◆ Job: Copy the stretch of the material from the line containing "I will coord(718,299)." through its final line, reproducing each line without any change.

◆ Stored data entries:
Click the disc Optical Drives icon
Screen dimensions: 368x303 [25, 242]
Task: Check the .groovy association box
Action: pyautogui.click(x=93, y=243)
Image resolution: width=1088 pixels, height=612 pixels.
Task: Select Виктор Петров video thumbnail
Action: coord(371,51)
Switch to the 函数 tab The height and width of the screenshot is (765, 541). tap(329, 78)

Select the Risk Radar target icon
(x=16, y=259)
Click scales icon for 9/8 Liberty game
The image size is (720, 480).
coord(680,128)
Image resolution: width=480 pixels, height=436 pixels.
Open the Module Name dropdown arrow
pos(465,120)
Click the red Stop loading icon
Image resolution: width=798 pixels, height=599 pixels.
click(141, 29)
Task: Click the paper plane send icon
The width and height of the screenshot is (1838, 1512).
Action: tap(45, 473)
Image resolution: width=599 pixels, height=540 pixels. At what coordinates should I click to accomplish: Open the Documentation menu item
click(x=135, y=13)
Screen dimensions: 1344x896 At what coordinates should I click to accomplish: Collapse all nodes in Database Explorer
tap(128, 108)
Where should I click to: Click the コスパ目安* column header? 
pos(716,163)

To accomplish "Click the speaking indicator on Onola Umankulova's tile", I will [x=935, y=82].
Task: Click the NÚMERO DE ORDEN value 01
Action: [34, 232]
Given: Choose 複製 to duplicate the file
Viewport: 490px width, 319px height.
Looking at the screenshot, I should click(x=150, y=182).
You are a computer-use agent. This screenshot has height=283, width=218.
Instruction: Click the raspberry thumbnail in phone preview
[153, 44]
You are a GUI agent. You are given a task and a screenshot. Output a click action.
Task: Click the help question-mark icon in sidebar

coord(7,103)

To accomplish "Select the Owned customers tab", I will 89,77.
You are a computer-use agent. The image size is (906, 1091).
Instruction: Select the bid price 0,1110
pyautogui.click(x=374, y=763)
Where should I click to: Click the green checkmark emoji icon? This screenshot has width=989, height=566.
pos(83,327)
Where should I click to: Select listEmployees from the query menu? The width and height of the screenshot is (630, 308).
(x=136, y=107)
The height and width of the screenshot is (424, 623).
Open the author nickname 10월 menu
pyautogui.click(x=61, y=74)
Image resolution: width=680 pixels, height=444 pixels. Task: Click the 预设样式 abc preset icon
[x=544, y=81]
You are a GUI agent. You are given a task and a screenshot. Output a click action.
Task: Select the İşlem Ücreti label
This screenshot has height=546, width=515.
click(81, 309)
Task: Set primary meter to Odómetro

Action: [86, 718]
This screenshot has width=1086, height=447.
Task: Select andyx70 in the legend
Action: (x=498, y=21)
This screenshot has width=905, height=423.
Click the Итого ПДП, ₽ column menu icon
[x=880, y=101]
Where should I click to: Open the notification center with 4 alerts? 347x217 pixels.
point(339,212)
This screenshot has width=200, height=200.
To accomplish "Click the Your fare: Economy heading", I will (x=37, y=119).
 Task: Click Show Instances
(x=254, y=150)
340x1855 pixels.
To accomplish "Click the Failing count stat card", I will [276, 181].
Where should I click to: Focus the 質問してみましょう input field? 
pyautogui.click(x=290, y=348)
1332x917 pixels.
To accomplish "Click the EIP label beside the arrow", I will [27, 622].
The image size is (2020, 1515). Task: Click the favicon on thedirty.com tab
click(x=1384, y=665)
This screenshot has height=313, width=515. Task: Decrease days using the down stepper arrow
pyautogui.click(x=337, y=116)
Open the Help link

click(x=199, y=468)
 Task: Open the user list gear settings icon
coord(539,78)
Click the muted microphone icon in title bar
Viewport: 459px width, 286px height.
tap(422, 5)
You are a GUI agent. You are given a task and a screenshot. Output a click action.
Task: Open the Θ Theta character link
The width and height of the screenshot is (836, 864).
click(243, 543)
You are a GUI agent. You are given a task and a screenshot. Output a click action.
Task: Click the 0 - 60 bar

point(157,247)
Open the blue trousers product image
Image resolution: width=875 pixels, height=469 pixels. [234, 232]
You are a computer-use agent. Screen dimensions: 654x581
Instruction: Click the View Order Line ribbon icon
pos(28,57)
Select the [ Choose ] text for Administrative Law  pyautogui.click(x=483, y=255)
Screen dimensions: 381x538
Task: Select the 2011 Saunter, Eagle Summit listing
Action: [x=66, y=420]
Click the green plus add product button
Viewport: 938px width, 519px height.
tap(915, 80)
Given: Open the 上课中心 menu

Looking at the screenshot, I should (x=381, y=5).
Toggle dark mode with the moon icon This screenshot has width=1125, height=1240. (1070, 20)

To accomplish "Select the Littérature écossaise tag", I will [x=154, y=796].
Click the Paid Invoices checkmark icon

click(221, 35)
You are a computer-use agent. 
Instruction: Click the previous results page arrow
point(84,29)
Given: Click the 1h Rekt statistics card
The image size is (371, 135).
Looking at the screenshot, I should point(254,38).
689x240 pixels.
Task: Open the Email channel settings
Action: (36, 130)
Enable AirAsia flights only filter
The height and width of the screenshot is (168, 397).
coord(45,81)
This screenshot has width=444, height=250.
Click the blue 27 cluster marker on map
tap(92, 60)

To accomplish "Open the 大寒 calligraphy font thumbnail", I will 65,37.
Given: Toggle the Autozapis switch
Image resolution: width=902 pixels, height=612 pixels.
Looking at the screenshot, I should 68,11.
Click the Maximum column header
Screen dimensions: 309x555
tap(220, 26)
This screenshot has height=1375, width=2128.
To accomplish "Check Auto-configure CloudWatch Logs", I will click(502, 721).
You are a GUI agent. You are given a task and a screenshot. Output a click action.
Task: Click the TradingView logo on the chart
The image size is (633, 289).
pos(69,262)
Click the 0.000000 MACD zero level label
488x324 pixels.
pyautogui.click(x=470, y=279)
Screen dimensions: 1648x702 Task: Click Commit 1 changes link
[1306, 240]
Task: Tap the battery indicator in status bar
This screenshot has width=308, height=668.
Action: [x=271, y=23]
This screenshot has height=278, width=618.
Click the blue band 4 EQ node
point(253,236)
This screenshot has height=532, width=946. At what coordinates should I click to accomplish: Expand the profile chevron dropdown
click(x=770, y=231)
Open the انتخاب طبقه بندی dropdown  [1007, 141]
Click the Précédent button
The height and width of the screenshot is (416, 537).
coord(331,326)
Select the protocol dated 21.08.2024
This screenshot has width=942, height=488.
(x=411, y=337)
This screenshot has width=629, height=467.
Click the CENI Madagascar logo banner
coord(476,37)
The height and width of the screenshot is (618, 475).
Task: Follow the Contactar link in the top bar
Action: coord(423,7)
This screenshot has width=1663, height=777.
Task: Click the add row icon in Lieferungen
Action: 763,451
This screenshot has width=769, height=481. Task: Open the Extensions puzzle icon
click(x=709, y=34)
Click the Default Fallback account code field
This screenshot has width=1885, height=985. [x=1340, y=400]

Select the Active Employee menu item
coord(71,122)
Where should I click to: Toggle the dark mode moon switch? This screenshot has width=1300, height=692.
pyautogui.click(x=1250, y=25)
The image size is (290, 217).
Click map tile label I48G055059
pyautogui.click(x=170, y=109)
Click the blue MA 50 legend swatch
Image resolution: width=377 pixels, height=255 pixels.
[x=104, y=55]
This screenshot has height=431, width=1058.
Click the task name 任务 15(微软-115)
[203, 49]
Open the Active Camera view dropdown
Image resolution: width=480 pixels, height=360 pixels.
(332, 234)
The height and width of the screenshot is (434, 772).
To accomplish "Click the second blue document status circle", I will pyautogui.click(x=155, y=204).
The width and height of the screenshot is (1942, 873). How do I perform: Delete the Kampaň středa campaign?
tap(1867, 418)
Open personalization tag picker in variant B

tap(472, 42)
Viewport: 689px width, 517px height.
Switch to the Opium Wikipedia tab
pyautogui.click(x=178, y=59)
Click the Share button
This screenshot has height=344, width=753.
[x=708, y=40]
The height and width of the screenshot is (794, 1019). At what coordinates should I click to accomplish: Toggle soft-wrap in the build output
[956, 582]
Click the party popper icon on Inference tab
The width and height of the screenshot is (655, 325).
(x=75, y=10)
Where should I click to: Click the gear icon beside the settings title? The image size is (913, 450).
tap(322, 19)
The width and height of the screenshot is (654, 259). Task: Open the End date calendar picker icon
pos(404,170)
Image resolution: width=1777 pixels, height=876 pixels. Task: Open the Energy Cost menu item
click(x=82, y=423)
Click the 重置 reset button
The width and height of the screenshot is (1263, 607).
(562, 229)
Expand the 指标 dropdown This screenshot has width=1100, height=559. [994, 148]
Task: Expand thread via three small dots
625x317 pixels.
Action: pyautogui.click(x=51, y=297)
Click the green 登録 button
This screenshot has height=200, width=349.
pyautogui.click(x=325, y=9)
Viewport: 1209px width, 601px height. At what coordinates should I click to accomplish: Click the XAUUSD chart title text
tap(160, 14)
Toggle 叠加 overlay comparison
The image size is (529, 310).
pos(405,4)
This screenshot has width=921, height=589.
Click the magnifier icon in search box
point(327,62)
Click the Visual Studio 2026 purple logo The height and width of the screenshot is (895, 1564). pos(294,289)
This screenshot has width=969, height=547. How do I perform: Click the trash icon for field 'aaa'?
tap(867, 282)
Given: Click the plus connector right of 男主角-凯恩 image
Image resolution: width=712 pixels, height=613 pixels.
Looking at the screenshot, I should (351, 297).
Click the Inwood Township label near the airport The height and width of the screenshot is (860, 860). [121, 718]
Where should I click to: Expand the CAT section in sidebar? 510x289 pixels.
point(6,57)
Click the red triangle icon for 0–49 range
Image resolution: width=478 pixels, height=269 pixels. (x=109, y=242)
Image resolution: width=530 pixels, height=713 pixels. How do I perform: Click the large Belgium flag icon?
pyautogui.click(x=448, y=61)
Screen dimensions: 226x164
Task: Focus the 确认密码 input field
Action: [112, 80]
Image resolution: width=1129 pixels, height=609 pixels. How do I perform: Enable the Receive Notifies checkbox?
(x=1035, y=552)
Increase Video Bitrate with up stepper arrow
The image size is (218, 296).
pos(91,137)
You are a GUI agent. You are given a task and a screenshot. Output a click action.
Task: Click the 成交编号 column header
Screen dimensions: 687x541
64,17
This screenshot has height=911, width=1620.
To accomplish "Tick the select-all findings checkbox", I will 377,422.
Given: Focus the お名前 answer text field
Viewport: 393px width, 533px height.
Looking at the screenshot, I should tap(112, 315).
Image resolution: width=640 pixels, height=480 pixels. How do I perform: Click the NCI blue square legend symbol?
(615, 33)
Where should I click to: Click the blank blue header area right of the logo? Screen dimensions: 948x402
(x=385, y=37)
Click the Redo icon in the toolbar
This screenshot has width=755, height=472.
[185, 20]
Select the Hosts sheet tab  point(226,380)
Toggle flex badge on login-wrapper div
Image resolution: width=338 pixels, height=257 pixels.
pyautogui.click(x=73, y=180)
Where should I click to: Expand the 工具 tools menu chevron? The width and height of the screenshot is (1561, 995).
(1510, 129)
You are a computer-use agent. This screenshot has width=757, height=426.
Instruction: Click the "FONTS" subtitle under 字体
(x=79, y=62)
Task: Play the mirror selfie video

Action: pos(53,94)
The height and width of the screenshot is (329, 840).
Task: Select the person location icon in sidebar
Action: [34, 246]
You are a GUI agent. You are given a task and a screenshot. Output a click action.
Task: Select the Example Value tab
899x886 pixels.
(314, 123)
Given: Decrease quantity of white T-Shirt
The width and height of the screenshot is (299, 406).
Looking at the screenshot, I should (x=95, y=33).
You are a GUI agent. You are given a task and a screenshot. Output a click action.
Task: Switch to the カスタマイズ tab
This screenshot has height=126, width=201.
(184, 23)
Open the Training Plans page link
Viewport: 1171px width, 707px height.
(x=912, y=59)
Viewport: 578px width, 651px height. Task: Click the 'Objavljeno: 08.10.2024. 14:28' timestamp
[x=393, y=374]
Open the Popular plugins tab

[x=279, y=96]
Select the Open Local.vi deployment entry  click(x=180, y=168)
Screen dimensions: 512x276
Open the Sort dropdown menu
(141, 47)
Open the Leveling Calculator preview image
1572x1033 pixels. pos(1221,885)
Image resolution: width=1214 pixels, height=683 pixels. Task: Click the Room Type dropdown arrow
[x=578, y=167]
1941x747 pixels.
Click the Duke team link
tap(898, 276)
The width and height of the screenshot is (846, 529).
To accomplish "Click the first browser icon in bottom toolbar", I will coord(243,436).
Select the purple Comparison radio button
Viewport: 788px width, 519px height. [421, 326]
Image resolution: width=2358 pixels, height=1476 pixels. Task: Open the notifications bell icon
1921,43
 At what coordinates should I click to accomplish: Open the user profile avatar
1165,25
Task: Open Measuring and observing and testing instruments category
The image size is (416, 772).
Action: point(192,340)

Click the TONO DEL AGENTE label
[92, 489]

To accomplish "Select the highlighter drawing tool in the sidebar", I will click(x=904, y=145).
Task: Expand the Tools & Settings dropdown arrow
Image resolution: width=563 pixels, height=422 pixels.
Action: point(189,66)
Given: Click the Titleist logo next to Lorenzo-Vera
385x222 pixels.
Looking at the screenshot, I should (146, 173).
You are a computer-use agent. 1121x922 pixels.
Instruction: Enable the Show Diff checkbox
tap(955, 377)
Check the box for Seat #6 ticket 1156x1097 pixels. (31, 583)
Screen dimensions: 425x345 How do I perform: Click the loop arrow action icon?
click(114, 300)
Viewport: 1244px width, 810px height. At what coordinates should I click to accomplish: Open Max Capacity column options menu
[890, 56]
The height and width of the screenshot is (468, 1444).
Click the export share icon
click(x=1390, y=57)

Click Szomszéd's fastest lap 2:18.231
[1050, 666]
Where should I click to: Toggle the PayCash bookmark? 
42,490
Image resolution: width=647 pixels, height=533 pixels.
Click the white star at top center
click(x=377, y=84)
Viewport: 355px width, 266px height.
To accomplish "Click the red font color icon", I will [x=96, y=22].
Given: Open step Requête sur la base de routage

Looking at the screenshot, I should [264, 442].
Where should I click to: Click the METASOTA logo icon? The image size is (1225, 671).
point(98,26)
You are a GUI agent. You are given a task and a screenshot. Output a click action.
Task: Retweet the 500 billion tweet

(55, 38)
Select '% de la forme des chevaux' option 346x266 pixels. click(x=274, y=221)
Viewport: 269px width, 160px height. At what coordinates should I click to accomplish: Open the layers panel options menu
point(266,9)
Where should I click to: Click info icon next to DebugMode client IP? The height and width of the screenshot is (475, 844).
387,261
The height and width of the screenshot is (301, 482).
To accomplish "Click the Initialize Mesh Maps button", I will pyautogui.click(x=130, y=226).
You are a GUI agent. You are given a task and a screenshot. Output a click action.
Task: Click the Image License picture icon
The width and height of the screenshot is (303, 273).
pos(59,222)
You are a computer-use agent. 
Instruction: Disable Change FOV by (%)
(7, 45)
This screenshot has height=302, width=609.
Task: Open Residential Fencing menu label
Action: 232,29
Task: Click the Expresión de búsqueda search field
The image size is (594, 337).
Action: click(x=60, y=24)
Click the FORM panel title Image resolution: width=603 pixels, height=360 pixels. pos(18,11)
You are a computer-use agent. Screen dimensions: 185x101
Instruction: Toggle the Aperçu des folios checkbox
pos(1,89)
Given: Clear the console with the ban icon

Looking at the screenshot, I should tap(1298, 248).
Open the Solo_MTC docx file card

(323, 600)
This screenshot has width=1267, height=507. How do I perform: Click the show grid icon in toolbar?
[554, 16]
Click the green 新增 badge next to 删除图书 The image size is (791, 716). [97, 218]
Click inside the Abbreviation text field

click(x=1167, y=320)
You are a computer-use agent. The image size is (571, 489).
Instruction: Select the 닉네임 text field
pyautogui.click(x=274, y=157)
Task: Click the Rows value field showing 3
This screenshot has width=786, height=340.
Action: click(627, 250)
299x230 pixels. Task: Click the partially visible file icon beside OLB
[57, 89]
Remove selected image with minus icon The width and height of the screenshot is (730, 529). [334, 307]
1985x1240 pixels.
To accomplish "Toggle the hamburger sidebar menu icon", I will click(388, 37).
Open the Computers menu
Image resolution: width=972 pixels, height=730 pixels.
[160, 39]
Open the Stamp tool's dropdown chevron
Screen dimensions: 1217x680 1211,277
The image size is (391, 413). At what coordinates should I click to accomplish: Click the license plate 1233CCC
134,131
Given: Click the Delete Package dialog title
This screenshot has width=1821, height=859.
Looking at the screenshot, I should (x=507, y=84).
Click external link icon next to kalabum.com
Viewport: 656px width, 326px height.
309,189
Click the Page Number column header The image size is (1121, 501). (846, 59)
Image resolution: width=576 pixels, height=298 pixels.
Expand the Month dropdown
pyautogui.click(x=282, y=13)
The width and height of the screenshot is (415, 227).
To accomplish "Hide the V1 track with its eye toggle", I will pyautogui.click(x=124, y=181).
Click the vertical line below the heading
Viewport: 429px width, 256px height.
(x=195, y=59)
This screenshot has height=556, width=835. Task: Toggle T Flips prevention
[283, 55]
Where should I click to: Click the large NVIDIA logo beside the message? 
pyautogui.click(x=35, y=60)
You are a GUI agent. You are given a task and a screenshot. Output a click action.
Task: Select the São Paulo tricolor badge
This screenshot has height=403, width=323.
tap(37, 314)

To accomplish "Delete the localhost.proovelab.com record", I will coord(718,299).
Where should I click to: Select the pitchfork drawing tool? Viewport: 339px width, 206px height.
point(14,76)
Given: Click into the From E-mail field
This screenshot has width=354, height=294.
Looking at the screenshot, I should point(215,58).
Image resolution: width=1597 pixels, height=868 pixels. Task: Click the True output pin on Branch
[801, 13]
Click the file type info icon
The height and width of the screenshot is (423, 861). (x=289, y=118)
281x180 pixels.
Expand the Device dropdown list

◆ Result of the task:
To accomplish "Delete the localhost.proovelab.com record", I will coord(718,299).
Where should I click to: Select the pitchfork drawing tool? Viewport: 339px width, 206px height.
point(14,76)
Given: Click into the From E-mail field
This screenshot has width=354, height=294.
Looking at the screenshot, I should point(215,58).
Image resolution: width=1597 pixels, height=868 pixels. Task: Click the True output pin on Branch
[801, 13]
Click the file type info icon
The height and width of the screenshot is (423, 861). (x=289, y=118)
281x180 pixels.
Expand the Device dropdown list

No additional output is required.